Josiane Rioux Collin
Josiane holds a Bachelor or laws and a Master of business administration from the Université de Sherbrooke as well as a Master of laws from the University of Ottawa, where she studied the taxation of sugar-sweetened beverages from a food justice perspective. Josiane is currently pursing a doctoral degree in law. She is interested in the fields of food law, consumer law, health law and insurance law, namely. Her thesis project relates to access to healthy diets. In addition to working as a research assistant and teaching assistant, Josiane is a lecturer at the Faculty of Law of the Université de Sherbrooke.
Sam Roshdi
Roshdi holds a bachelor's degree and a master's degree in public and international law from the ULB. His dissertation looked at freedom of expression on Twitch in the light of the European Charter of Human Rights. He then had the opportunity to continue his studies by doing a specialised master's degree in international law at the ULB, where he wrote a dissertation on the international responsibility for the acts committed by the Wagner group during the Moura massacre. His interests revolve around theories of international law and international justice. In this context, he would like to do a thesis on the development of law at the International Court of Justice.
Stéphanie Roy
Stéphanie Roy is an assistant professor at the Université de Sherbrooke.

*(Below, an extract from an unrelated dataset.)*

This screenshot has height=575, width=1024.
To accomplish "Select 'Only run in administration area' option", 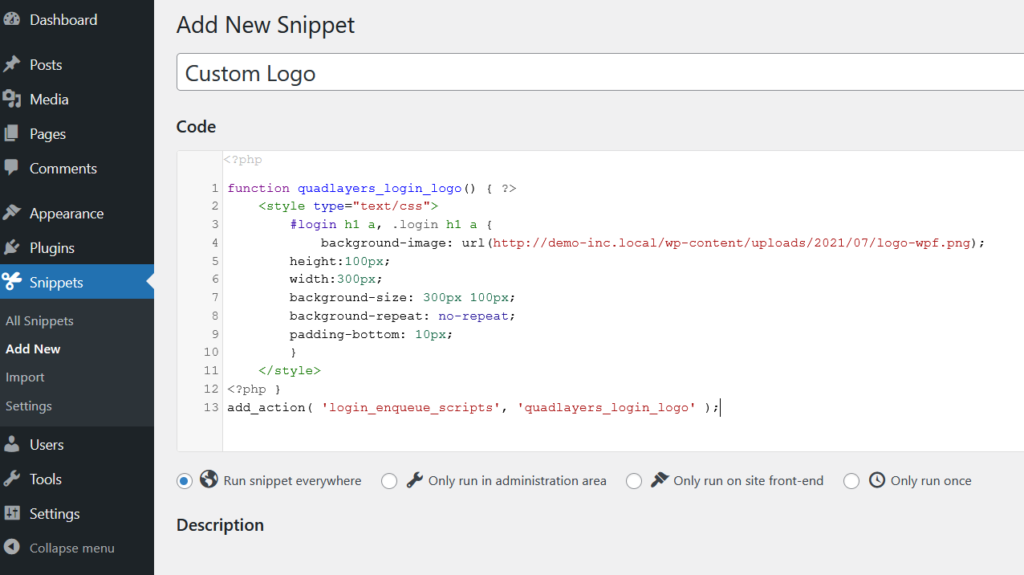I will click(389, 481).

She teaches administrative law, the law of administrative tribunals and animal law. In addition to these fields, her research focuses on environmental governance and critical approaches to environmental law. She is particularly interested in the State's fiduciary obligations to protect the environment in the interests of future generations, and the ability of the courts and the law to deal with the ecological transition. Professor Roy is also a director of the Centre québécois du droit de l'environnement and a member of its legal committee.